From the beginning, Tromarama’s body of work has equally extended to video and installation. ‘Borderless’ (2010), as an early example, comprises a video made of embroidery on canvas, addressing the commonplace and domestic. ‘Private Riots’ (2014), reformulated and presented at Art Basel Encounters in 2016, marks a comparatively political leaning and presents playful pop-like extractions of key images from protest banners; time, marching, speeches. Alongside, a post-it board in 2014 invited passers-by to mark and share their own frustrations or commentary. A key turning point, however, was 2015, marked by the solo exhibition ‘Panoramix’ (2015). Over the course of several video works and lenticular prints, Tromarama zoned in on their investigation of the digital world, its impact on our apprehensions of reality, and laid out some of the key cornerstones of their future practice: wit, interaction and language.
Play, in the sense of ‘fresh, intriguing and humorous’  has always been identified as an important aspect of Tromarama’s practice. The evolution to wit, however, is slightly more subtle and explorative of cause and effect. The double-channel film ‘Intercourse’ (2015), for example, presents on one screen a stand-up fan facing a projected series of larger-than-life fluttering objects: bonsai tree, tissue, phone book, etc. The relationship is clear despite the live-time probability being incredulous. Yet, you halt in your step, mentally-respectful of the digitally-created visual cause and effect. Further examples include ‘Quandary’ (2016) depicting an object moving gravitationally between two locations and screens despite these being different; ‘Transitivity’ (2016) showing plant growths and changes ‘overnight’ with every switch of a lightbulb; ‘Propinquity’ (2017) in which various protagonists, as only revealed by their shoes, hop between parallel screens. Throughout there is a push and pull between actual and digital reality, the possibilities of occurence.

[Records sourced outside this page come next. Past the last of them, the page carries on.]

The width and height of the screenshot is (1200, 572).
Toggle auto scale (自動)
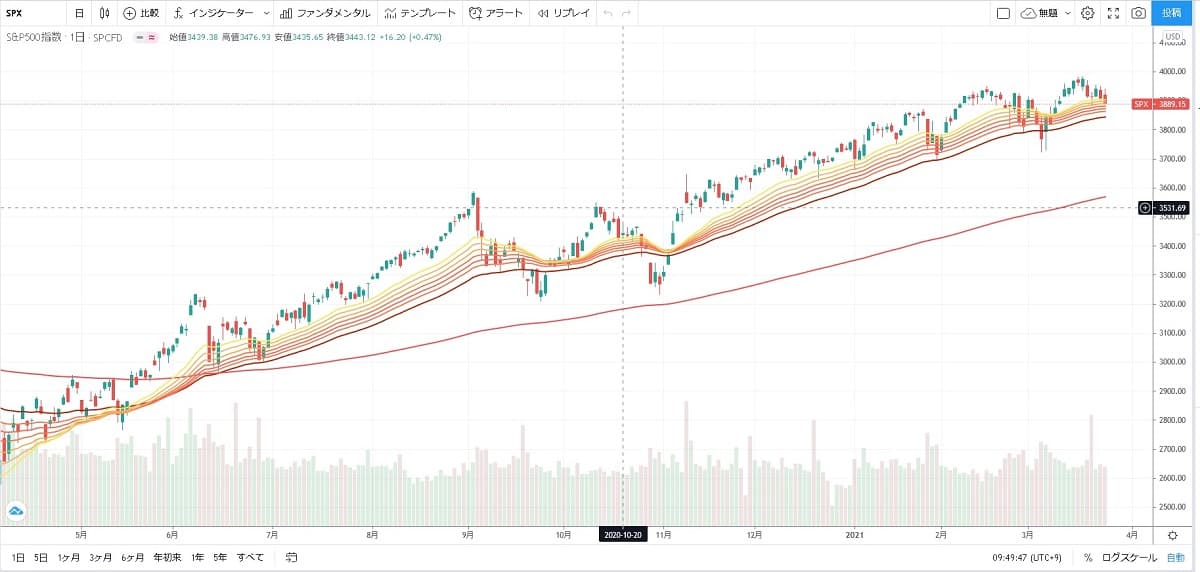pos(1176,557)
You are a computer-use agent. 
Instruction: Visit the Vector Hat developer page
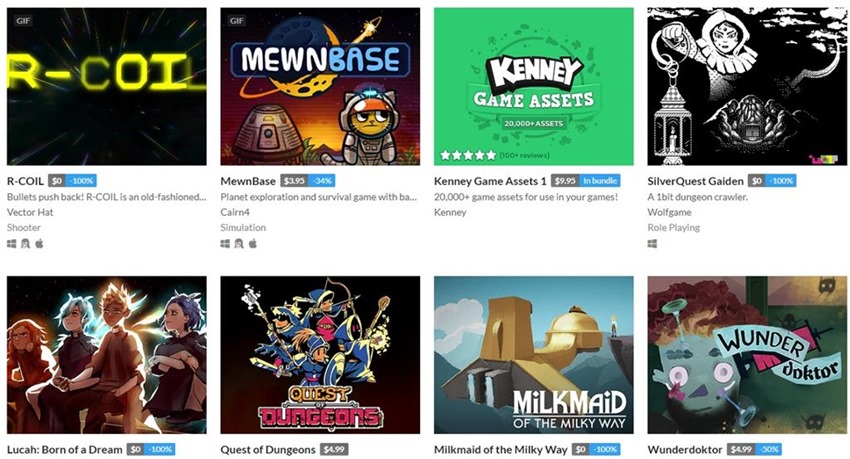30,212
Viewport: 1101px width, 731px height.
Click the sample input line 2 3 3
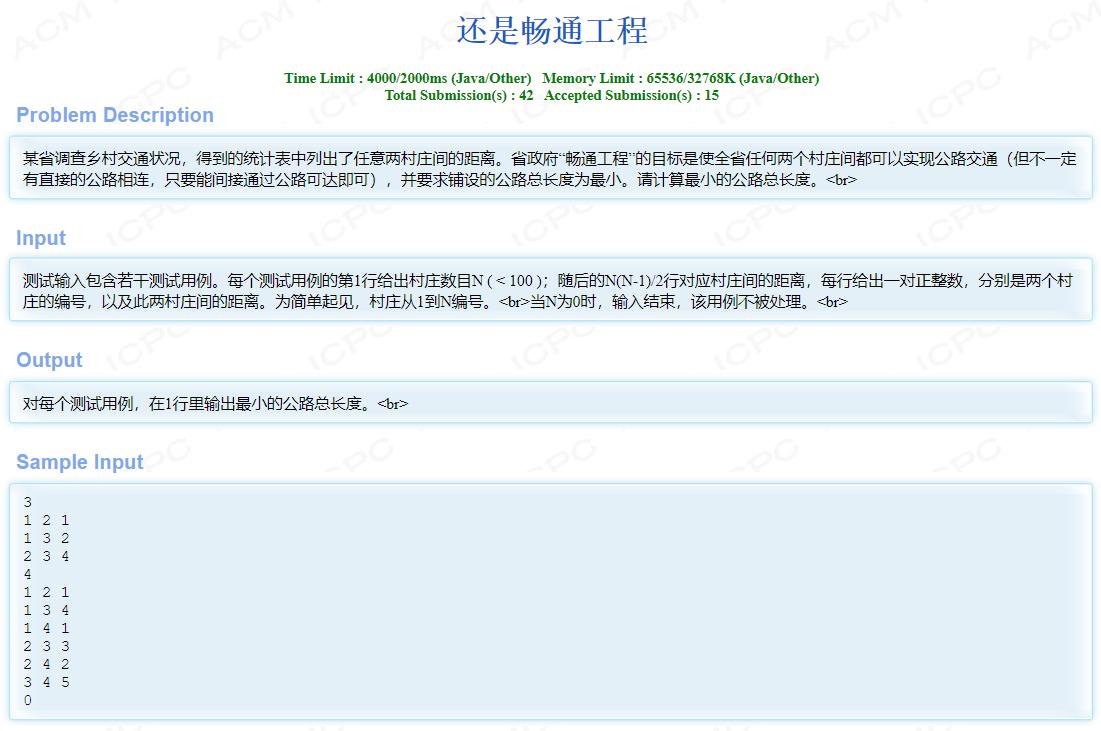click(46, 646)
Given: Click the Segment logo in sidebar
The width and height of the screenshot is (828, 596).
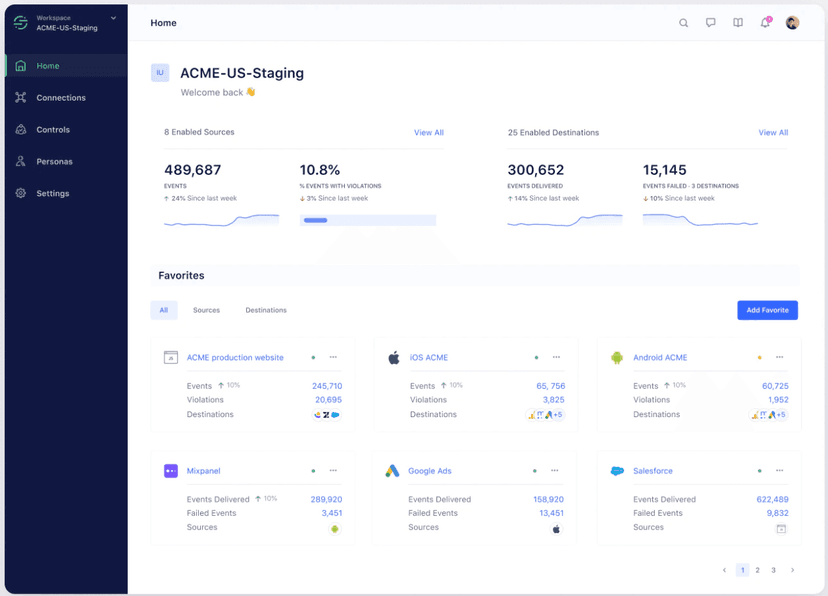Looking at the screenshot, I should click(20, 23).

Indeed, at the heart of Tromarama’s body of work is interaction: whether between elements in the work itself and/or in relation to the viewer. The running series of lenticular prints, such as ‘Posed’ (2017), ‘Classroom’ (2016) and ‘I Do’ (2015), for example, involve discovery by reading the subtitled ‘screens’ in three parts: as one views the work face on, then from one side and another. The effect is one of individual meaning yet collective communication, a reflection on whether what one sees from a single angle is truly ‘it’. More directly involving human interaction, ‘Circuit’ (2017) is composed of a pulse sensor that engages with visitors and is connected to a video projection. This emphasis on interaction, however, is also within the works themselves. A major example of this is the recent installation ‘Soliloquy’ (2018) commissioned by the Museum of Contemporary Art & Design (MCAD) in Manila, Philippines in which a collection of lightbulbs light up a room. In clustered arrangements, they flash in ad hoc yet sequential unison. Powered by a software collaboratively created by Tromarama, the work engages the public not only visually but also through the realm of social media, centring on the hashtag of ‘kinship’.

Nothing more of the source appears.